We again reached out to the building management company and asked to speak to someone who sent a letter about the property. We were told that person wasn’t available and that there was “no comment.” The person hung up the phone.
The lawsuit, which was filed last week, shows photos of the condition of some of the steel.
The lawsuit claims that some owners who live in the condo building had to purchase tents to live in at a nearby campground. Other owners who had their units listed for sale can no longer sell their property or had the buyer back out.
“Despite being left homeless, stuck paying for temporary housing, or deprived of income from a tenant, owners now face a more than $2 million assessment for repairs to the structural steel components plus an unknown additional assessment amount for temporary shoring necessary to make the building safe for occupants and for the expanded scope of repairs needed to address the extremely damaged condition of the steel,” the lawsuit reads.
The lawsuit adds the board had less than $1.3 million in reserves “which is a grossly unreasonable amount of reserves for a 21-story, 322 unit condominium building constructed nearly forty years ago and located on the beachfront in coastal South Carolina.”
The lawsuit states the structural damage was known five years ago. In 2018, a professional engineer prepared repair drawings for the damaged steel and got bids from contractors for the repairs. The engineer told the board in September that “this condition under the building is problematic and getting more problematic every month of every year and I don’t think we can sit here and just keep pushing it down the road,” according to the lawsuit.

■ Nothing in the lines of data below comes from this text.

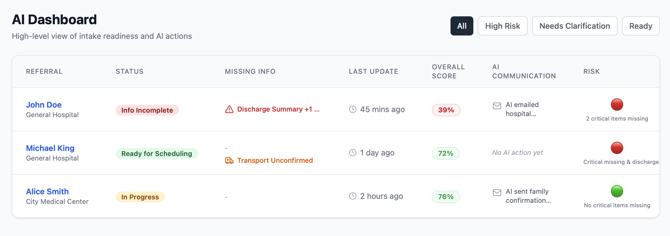
Task: Expand Michael King's critical missing risk details
Action: (x=621, y=162)
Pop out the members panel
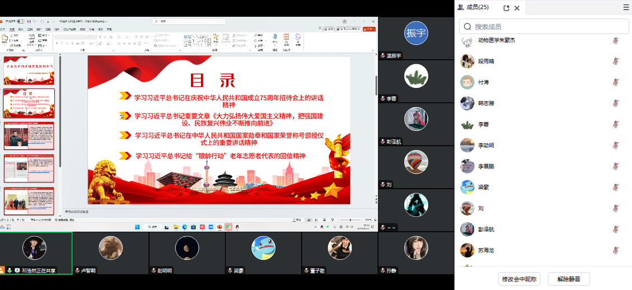632x290 pixels. point(506,8)
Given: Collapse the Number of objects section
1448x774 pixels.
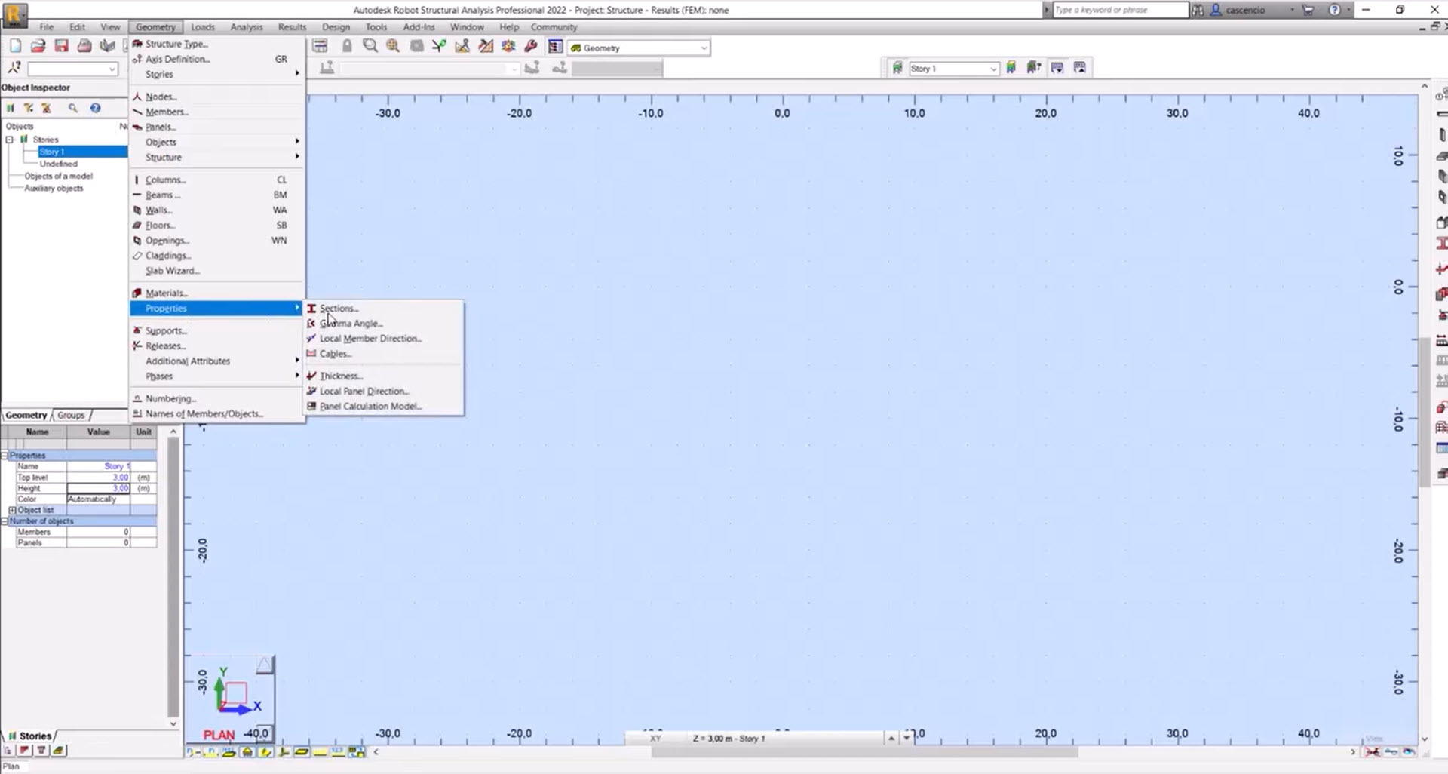Looking at the screenshot, I should click(x=5, y=521).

In January 2020, the board presented a “structural assessment” that stated “‘we have some steel underneath the building that has deteriorated from a previous storm surge’ and that repair work on the steel needed to be performed ‘in the near future,'” according to the lawsuit.
In August 2020, the board sent a letter to members that said “horizontal structural steel that supports the first floor and the minor structural steel elements that transfer the first-floor loads into the foundation system are in need of repair” and the “need for these repairs is a direct result of the structural steel being in a corrosive coastal marine environment and water infiltration from several different sources,” according to the lawsuit.
The condo owners claim that the board knew of the needed structural repairs, and the board decided to delay repairs. Instead, the board had workers “replace cooler components and a cooling tower which are not safety or structural integrity issues and were not worsening such that a delay in their replacement would result in increased repair costs.”
The board is accused of “disregarding the advice of professionals for more than five years,” before finally deciding to address the repairs in 2021, according to the lawsuit.
On Sept. 15, the board notified the members that they were being assessed a total of $2,075,600 for the repairs. The assessment was “imposed on the members based on the percentage of ownership represented by the type of unit owned by each member,” according to the lawsuit.
The amounts ranged from $3,709.10 to $9,273.78, according to the lawsuit.
The lawsuit calls the need to find alternative housing due to being evacuated from the building a “great expense and inconvenience.”
Condo owners claim they were given a one-hour period to evacuate the building and were unable to get any of their personal items other than what could be packed and carried out in that time. Owners who rent their units had to find alternative housing for their tenants or lose out on rent money, according to the lawsuit.
Other owners claim to have lost rental income.
The group is demanding a jury trial and seeking an unspecified amount of damages.